What you are asked to do:
Begin at the first line of the records below and, please, give each line again exactly until the line with "The width and" is included.

(Beginning of Input data)

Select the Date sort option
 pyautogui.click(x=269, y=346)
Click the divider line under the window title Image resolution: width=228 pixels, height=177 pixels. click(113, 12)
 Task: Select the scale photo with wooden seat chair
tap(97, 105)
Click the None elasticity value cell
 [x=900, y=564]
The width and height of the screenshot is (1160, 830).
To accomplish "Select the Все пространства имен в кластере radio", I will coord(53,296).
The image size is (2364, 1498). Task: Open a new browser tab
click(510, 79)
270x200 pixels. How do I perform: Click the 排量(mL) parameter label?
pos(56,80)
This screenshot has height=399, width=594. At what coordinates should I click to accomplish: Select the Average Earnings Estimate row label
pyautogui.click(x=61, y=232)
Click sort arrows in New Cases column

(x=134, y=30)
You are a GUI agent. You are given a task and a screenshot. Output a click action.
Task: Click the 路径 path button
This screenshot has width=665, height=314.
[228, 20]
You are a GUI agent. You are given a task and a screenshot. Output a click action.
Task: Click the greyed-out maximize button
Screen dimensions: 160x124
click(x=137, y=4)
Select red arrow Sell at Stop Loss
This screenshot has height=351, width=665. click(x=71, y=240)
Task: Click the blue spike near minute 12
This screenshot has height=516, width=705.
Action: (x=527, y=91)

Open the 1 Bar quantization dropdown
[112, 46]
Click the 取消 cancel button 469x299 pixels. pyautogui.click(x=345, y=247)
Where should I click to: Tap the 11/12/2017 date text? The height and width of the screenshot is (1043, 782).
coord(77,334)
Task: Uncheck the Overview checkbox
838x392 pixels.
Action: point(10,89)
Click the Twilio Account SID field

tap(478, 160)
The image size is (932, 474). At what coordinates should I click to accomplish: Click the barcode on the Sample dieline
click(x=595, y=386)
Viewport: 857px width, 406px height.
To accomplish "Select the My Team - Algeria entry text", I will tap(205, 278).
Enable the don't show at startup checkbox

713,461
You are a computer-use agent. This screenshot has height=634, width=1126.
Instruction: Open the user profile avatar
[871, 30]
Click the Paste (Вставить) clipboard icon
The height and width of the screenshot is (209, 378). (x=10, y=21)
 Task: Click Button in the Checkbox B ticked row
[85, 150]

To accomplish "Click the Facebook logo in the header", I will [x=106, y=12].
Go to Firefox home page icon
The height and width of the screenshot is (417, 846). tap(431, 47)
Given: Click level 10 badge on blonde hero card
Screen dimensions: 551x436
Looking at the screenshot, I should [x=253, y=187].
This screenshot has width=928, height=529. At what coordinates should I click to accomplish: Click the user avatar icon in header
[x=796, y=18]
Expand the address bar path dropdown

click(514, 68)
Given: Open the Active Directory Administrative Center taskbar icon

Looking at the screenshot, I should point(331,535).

(End of Input data)

Output of the task:
Select the Date sort option
 pyautogui.click(x=269, y=346)
Click the divider line under the window title Image resolution: width=228 pixels, height=177 pixels. click(113, 12)
 Task: Select the scale photo with wooden seat chair
tap(97, 105)
Click the None elasticity value cell
 [x=900, y=564]
The width and height of the screenshot is (1160, 830).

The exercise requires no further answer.